Welfarist Formulations for Diverse Similarity Search: This paper models "attribute diversity in retrieval results" as a welfare function maximization problem from mathematical economics—treating each attribute as an agent and replacing the similarity sum of standard nearest neighbor search with Nash Social Welfare (geometric mean). This achieves a query-adaptive trade-off between "relevance" and "diversity" and provides efficient algorithms with provable approximation guarantees that can be applied on top of any ANN.
When to use Graphs in RAG: A Comprehensive Analysis for Graph Retrieval-Augmented Generation: Addressing the contradiction that GraphRAG often underperforms relative to basic RAG on real-world tasks, this paper proposes GraphRAG-Bench. This benchmark covers the entire pipeline from graph construction to retrieval and generation, featuring tasks across four difficulty levels. It systematically answers "when and why to use graphs": basic RAG suffices for simple fact retrieval, while graph structures provide substantial gains in complex multi-hop reasoning and context summarization tasks requiring the integration of scattered concepts, though at the cost of significantly higher token consumption.

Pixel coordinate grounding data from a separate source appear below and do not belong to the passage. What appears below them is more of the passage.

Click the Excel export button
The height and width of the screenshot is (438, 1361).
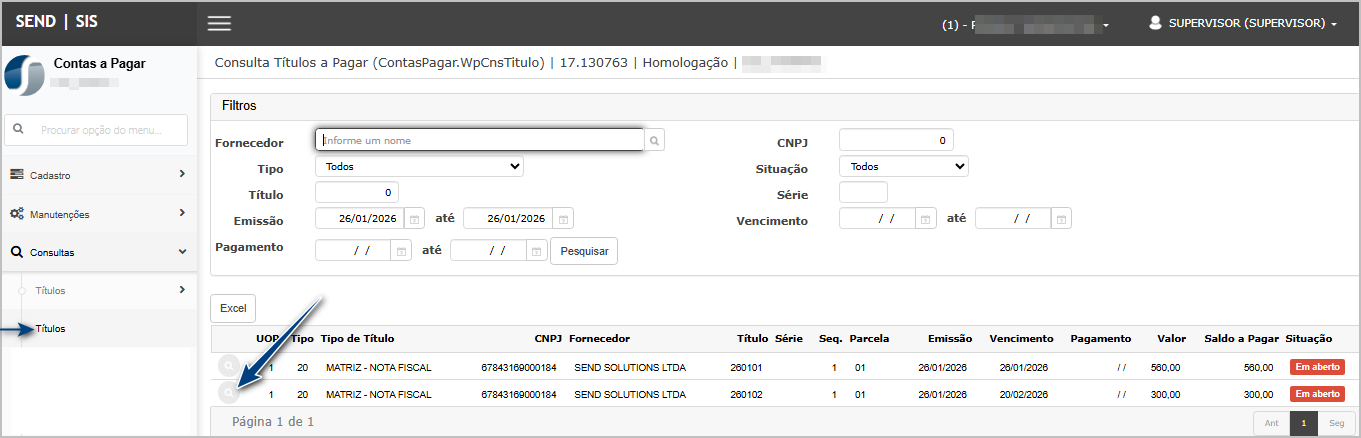coord(233,309)
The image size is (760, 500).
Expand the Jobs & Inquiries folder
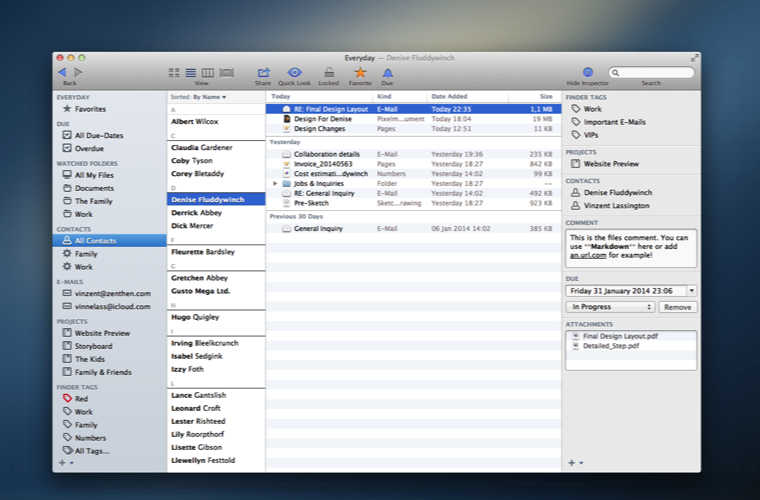point(275,183)
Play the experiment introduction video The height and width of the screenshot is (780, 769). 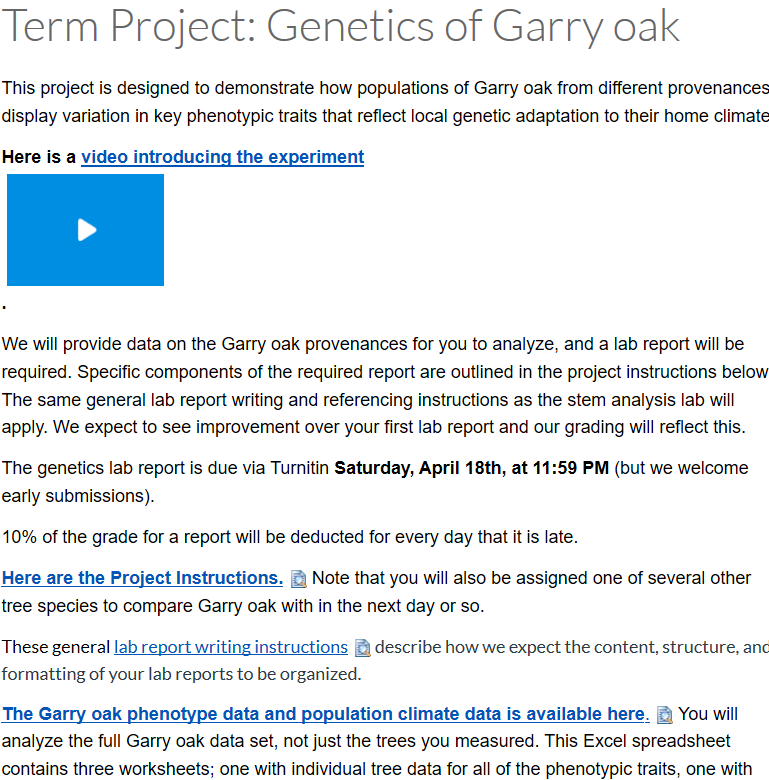pyautogui.click(x=86, y=230)
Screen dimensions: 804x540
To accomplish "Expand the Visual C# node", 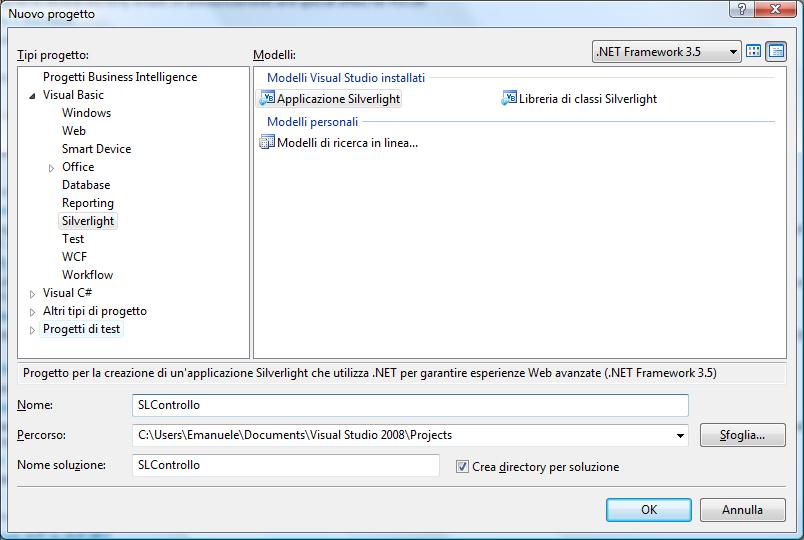I will [x=32, y=294].
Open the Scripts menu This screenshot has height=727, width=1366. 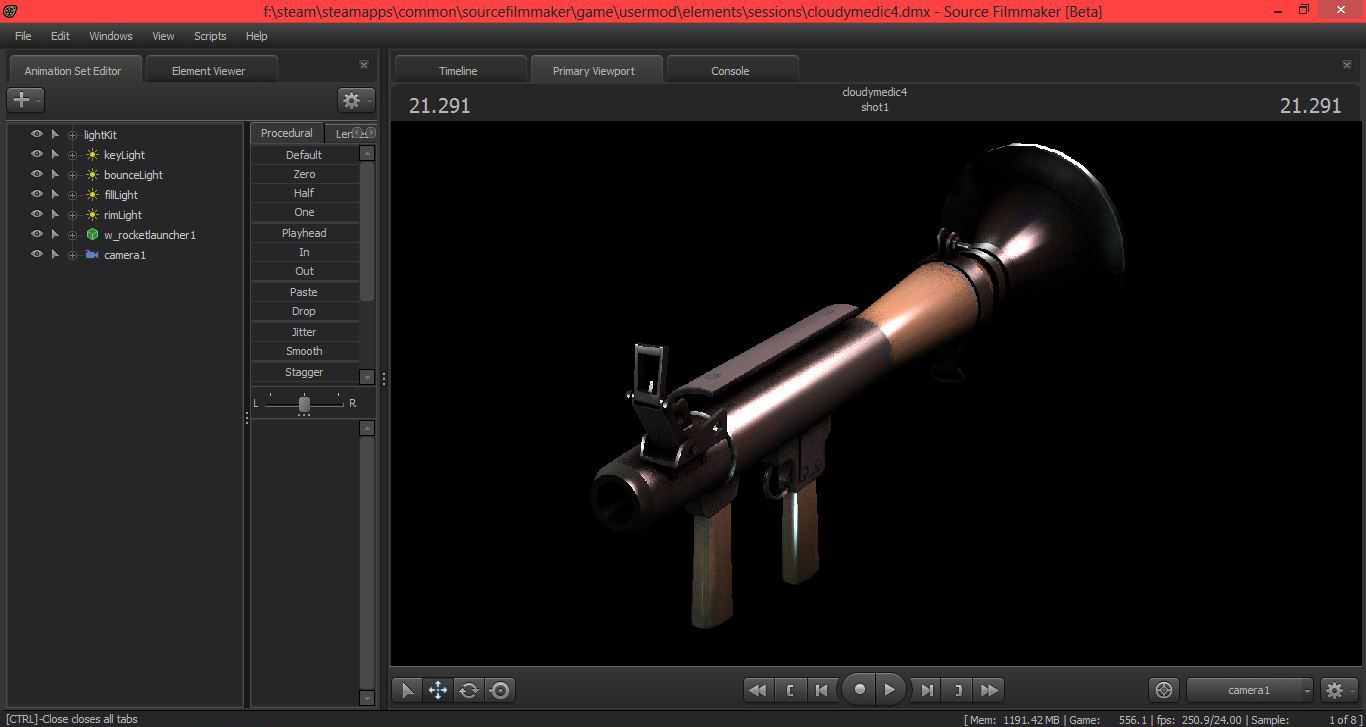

Your Language Model Secretly Contains Personality Subnetworks: This paper proposes extracting personality-specific subnetworks from pre-trained LLMs through activation-guided pruning, enabling efficient personality switching without any training, and introduces a contrastive pruning strategy to enhance parameter separation between opposing personalities.
Youtu-GraphRAG: Vertically Unified Agents for Graph Retrieval-Augmented Complex Reasoning: Youtu-GraphRAG utilizes a "graph schema" to vertically integrate traditionally isolated graph construction and retrieval. The construction end uses the schema to constrain extraction and perform automatic expansion; the indexing end builds a four-layer knowledge tree via "topology + semantic" dual-perception community detection; the retrieval end uses the same schema to decompose complex questions into atomic sub-queries with iterative reflection. It saves up to 33.60% tokens and improves accuracy by 16.62% across 6 benchmarks compared to SOTA.

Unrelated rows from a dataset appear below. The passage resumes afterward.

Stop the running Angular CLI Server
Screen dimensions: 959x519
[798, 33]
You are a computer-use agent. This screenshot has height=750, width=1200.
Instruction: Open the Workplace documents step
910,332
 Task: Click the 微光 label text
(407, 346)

ZeroGR: A Generalizable and Scalable Framework for Zero-Shot Generative Retrieval: ZeroGR utilizes natural language task instructions to generalize Generative Retrieval (GR) from supervised single-task settings to zero-shot heterogeneous retrieval. It unifies arbitrary document formats into keyword-based text DocIDs, builds indexes using an instruction-tuned query generator for pseudo-query generation, and employs "reverse-annealed" decoding to balance precision and recall, achieving new SOTA results for GR on BEIR/MAIR and approaching the performance of dense retrieval.